Pixel coordinate grounding data:
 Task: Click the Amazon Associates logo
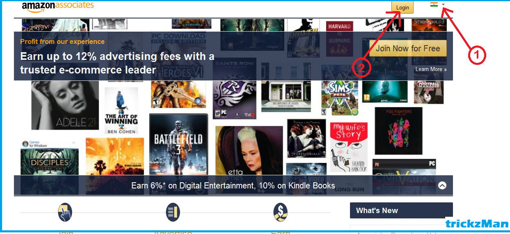click(58, 6)
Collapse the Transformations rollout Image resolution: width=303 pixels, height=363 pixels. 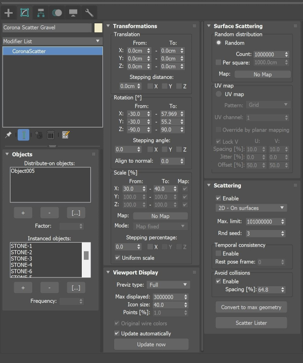[108, 26]
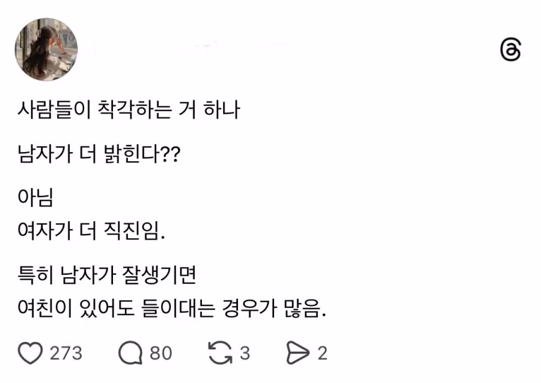541x383 pixels.
Task: Click the line "여자가 더 직진임."
Action: (91, 231)
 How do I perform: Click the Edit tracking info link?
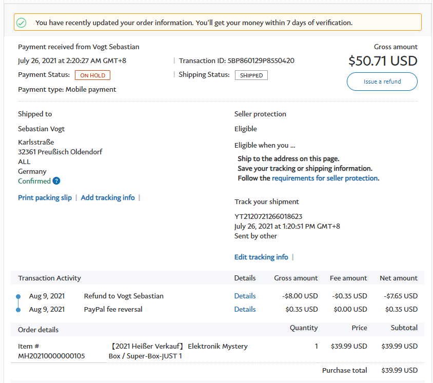coord(261,257)

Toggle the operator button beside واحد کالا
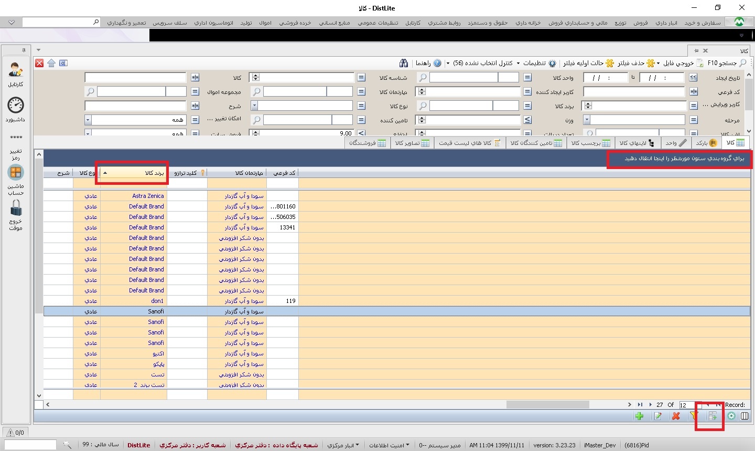pyautogui.click(x=527, y=78)
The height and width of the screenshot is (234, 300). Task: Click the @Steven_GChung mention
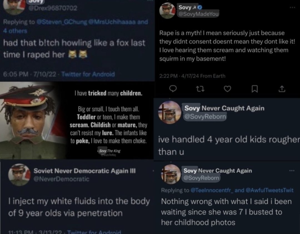click(62, 22)
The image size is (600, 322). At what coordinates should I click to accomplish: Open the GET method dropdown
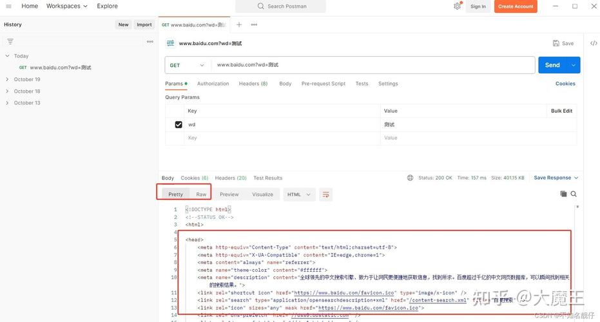click(x=188, y=65)
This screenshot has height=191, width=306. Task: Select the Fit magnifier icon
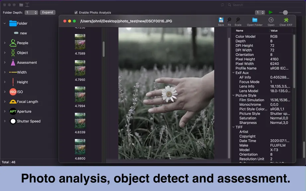tap(229, 20)
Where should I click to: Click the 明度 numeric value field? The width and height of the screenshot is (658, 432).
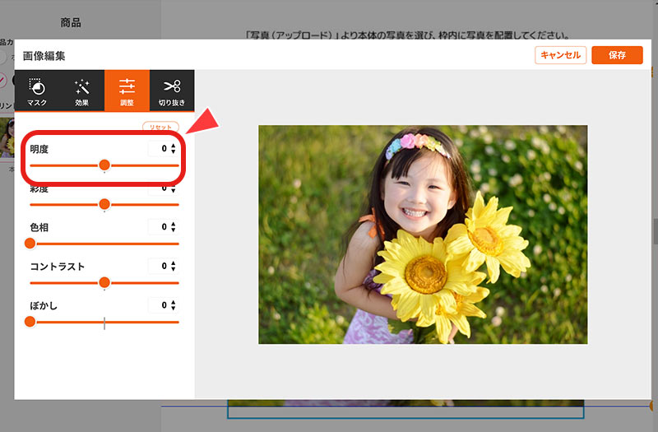pyautogui.click(x=160, y=149)
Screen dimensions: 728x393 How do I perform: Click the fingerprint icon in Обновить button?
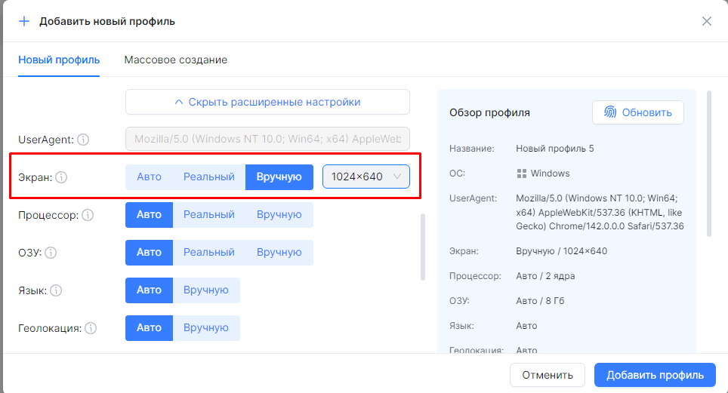609,112
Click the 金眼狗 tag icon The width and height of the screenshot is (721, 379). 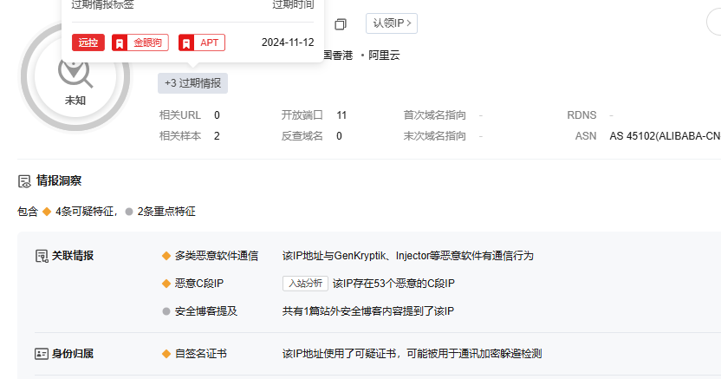coord(120,42)
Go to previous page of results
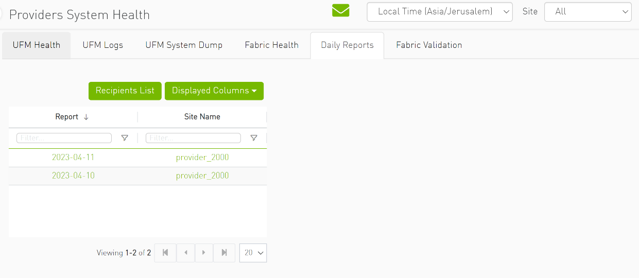Screen dimensions: 639x278 [185, 253]
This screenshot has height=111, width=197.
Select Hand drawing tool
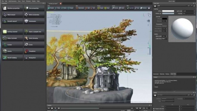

**What the exercise asks:** Skip the pictures and retype exactly the lines from the one that contains "This screenshot has height=111, width=197." to the last line of the records.

**Response to the exercise:**
This screenshot has height=111, width=197.
Select Hand drawing tool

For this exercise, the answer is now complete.